# Exercise
Search the records for "computer". Report every line where it occurs.

(Records excerpted from a collection)
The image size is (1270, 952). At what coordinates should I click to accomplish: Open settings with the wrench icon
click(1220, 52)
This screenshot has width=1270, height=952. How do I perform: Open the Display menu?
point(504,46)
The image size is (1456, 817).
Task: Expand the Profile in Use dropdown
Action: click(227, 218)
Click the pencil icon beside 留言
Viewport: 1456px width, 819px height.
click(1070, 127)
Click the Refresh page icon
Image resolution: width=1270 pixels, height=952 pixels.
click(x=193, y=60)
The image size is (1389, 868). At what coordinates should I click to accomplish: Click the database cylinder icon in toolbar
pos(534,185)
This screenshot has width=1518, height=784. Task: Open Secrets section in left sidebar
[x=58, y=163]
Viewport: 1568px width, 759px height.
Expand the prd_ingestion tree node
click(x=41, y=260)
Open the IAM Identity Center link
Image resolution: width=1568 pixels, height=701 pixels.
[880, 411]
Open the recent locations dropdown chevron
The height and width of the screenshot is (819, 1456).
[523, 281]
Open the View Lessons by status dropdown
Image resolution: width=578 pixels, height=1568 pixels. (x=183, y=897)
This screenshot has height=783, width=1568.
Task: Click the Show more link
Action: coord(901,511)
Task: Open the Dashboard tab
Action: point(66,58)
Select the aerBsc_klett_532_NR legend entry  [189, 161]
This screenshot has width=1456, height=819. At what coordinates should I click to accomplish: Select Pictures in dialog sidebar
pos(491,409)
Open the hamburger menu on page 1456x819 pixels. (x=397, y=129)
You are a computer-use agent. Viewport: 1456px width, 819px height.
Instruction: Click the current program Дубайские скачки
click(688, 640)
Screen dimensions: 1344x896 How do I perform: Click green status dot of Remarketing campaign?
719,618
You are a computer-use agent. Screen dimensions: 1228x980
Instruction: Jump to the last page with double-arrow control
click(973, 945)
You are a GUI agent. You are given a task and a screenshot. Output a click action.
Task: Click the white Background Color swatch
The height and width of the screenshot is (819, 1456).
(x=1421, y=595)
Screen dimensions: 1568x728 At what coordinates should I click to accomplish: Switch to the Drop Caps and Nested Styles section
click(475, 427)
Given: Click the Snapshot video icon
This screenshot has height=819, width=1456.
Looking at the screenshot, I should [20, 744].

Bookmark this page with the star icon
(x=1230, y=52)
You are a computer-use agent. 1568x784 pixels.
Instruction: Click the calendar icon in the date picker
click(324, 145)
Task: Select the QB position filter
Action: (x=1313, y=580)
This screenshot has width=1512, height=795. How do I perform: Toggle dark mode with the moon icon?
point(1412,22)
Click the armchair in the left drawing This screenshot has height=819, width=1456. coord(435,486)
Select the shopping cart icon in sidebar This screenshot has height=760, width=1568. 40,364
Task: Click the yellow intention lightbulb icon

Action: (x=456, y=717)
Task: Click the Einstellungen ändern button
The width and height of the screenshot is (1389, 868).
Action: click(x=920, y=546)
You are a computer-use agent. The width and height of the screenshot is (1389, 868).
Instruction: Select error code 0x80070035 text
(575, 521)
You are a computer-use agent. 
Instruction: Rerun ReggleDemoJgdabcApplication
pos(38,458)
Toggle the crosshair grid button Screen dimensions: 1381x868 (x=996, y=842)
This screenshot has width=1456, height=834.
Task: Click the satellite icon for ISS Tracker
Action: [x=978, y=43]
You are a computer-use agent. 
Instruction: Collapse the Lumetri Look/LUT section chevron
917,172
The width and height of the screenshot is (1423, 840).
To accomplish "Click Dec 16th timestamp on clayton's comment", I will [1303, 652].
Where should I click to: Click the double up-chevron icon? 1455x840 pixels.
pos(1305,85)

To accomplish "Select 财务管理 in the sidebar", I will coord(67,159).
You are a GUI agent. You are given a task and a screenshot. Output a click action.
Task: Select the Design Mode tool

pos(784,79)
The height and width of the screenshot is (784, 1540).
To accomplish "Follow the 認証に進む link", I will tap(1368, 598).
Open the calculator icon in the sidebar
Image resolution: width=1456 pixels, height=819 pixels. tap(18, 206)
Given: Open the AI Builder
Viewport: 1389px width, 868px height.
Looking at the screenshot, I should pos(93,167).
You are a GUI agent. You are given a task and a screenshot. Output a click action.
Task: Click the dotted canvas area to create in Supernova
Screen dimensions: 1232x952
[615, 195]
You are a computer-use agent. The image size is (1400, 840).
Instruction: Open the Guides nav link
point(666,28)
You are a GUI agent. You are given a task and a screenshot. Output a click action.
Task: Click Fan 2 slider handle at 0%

# Response to the task
You are a computer-use agent. Viewport: 1456px width, 819px height.
You are a computer-use agent. Screen dimensions: 1228x980
You are a computer-use agent. 1568x784 pixels.
You are a computer-use agent. The width and height of the screenshot is (1389, 868).
You are a computer-use agent. 
You are a computer-use agent. 
You are a computer-use agent. The image size is (1400, 840).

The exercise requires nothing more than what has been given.